> _Stated problem 1_: Update the records from the line that contains "How do I perform: Choose the" through the line that contains "point(67,259)", changing "sidebar" to "side panel" and leaving everything else the same. Return only those lines.

> _Document passage_:
Former President Bill Clinton argued recently that we should abolish the Electoral College in favor of a direct election with a runoff.
President Clinton said: “If you did it, the first question you gotta ask is, would we have more three-party or four-party national elections? If so, would we have to have a runoff?”
We need to replace the Electoral College with a direct election, but we also need a minimum threshold of 50% to stop fringe candidates from taking office.
As Alexander Hamilton wrote in Federalist 68:
Talents for low intrigue, and the little arts of popularity, may alone suffice to elevate a man to the first honors in a single State; but it will require other talents, and a different kind of merit, to establish him in the esteem and confidence of the whole Union, or of so considerable a portion of it as would be necessary to make him a successful candidate for the distinguished office of President of the United States.
According to historian Joseph Ellis:
The electoral college replicated the Great Compromise reached in July that gave the nationalists popular representation in the House, and the confederationists representation in the Senate. The disproportionate advantage that small states enjoyed in the Senate was thereby embedded in the electoral college.
In 1823, President Madison wrote a letter to George Hay. He believed that the Electoral College was “so great a departure from the republican principle of numerical equality.”
According to political consultant David Shor, a respected data analyst, “One underrated thing about the 2020 election is that the partisan bias of the electoral college, already at it's largest point in nearly a century, got substantially larger. Democrats now need 52% of the vote in order to have a 50/50 chance of winning the presidency.”
If a split in the popular vote and electoral college becomes more common, it will only make politics more polarized. We need to bring down the temperature in Washington.

> _Stated problem 2_: What minimum threshold does the Electoral College piece say a direct election needs?

[Extracted records]
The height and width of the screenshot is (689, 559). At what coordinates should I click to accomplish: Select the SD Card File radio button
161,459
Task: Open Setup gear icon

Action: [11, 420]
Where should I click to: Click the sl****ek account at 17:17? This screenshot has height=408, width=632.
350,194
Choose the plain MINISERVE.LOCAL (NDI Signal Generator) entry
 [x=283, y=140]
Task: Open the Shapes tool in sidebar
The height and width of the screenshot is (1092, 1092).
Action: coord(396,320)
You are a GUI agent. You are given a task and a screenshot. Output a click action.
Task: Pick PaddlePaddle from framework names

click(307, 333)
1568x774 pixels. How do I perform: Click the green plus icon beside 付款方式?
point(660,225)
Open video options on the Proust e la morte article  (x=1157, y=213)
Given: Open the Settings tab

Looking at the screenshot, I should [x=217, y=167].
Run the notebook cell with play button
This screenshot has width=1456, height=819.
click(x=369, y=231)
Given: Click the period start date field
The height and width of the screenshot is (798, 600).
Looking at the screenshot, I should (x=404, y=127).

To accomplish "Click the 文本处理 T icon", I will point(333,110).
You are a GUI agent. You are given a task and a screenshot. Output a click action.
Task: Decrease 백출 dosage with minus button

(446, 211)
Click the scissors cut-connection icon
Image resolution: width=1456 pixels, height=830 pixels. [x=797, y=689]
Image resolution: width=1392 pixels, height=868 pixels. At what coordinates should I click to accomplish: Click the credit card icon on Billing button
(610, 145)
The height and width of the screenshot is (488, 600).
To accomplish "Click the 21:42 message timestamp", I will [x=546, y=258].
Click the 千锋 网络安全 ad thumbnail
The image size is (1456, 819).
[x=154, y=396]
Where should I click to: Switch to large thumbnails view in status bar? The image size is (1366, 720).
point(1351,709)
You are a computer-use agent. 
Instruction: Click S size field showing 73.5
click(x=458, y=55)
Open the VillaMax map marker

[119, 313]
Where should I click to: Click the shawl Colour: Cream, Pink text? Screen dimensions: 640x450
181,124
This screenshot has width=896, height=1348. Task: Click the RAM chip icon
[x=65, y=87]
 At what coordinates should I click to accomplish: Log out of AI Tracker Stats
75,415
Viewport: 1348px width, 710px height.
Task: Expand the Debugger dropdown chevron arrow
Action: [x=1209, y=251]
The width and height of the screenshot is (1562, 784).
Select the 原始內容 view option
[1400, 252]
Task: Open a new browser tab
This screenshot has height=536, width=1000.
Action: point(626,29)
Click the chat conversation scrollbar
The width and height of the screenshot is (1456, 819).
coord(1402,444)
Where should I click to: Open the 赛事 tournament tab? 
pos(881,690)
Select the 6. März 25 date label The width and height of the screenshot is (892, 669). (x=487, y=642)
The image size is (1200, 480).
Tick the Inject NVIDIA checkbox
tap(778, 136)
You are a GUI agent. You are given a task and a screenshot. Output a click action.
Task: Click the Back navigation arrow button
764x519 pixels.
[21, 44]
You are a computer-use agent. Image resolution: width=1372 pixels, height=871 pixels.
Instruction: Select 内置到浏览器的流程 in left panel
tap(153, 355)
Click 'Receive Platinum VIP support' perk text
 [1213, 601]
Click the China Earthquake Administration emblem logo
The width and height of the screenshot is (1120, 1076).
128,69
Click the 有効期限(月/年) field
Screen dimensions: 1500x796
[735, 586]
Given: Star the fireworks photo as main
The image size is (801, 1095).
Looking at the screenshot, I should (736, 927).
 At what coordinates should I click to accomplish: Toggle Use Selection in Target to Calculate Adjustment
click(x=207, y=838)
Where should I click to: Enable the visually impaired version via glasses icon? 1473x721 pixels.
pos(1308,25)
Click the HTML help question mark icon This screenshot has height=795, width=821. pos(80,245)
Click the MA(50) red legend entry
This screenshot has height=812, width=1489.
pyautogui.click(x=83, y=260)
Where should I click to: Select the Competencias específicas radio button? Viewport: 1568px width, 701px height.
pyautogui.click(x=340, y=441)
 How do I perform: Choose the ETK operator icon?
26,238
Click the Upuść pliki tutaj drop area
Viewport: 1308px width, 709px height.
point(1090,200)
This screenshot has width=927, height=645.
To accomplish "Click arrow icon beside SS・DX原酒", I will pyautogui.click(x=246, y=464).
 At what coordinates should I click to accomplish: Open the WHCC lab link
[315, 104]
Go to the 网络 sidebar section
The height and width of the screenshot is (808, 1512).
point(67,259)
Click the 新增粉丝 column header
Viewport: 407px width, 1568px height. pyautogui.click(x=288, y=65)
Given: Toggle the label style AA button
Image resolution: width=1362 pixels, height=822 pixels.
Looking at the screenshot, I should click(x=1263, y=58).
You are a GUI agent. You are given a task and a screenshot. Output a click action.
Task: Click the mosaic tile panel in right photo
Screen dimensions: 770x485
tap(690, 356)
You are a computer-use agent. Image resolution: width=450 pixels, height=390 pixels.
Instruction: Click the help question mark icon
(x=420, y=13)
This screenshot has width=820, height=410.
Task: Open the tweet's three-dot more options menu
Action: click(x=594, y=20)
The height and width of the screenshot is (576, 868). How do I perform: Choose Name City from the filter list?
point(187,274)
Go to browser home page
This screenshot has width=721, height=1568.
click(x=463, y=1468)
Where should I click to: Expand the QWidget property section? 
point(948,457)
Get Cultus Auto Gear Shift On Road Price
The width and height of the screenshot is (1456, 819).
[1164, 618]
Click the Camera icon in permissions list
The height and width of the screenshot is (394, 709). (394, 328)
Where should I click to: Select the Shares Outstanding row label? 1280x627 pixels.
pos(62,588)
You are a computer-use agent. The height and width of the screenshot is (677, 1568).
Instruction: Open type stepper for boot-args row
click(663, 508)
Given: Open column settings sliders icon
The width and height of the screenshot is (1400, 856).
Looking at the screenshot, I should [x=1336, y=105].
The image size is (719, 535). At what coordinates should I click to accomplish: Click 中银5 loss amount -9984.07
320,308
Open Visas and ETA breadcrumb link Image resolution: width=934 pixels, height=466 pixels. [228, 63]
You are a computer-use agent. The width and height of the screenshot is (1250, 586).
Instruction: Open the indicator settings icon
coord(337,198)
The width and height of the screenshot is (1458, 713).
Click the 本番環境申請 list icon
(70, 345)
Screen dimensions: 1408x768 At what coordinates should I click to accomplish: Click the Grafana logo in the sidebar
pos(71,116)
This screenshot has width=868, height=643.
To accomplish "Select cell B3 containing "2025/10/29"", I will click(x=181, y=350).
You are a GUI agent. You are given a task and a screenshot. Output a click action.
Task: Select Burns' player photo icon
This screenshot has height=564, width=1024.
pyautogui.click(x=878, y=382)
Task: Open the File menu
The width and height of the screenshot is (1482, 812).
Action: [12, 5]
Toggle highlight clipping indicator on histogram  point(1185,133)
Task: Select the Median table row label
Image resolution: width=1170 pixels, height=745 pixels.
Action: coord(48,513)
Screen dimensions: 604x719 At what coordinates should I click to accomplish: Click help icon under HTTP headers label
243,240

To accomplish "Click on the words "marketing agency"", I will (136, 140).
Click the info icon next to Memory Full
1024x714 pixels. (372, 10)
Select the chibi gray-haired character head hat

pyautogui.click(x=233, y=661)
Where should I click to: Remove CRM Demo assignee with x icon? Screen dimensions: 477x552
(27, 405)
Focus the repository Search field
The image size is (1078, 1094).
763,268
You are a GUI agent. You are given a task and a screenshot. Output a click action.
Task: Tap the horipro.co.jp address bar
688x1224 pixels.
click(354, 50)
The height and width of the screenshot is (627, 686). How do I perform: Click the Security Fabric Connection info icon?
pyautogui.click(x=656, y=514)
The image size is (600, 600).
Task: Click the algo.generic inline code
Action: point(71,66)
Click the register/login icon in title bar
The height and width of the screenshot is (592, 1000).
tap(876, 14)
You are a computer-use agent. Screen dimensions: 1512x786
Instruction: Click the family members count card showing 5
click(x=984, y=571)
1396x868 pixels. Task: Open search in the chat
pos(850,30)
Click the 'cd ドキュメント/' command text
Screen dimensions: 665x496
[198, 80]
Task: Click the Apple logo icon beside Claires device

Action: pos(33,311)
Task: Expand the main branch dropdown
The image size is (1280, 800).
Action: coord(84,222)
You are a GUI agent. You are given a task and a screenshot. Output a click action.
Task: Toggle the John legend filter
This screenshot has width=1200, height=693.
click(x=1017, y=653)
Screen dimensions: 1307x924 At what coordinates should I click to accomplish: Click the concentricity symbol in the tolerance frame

> _Finished answer 1_:
 How do I perform: Choose the ETK operator icon?
26,238
Click the Upuść pliki tutaj drop area
Viewport: 1308px width, 709px height.
point(1090,200)
This screenshot has width=927, height=645.
To accomplish "Click arrow icon beside SS・DX原酒", I will pyautogui.click(x=246, y=464).
 At what coordinates should I click to accomplish: Open the WHCC lab link
[315, 104]
Go to the 网络 side panel section
The height and width of the screenshot is (808, 1512).
point(67,259)

> _Finished answer 2_: A minimum threshold of 50%, to stop fringe candidates from taking office.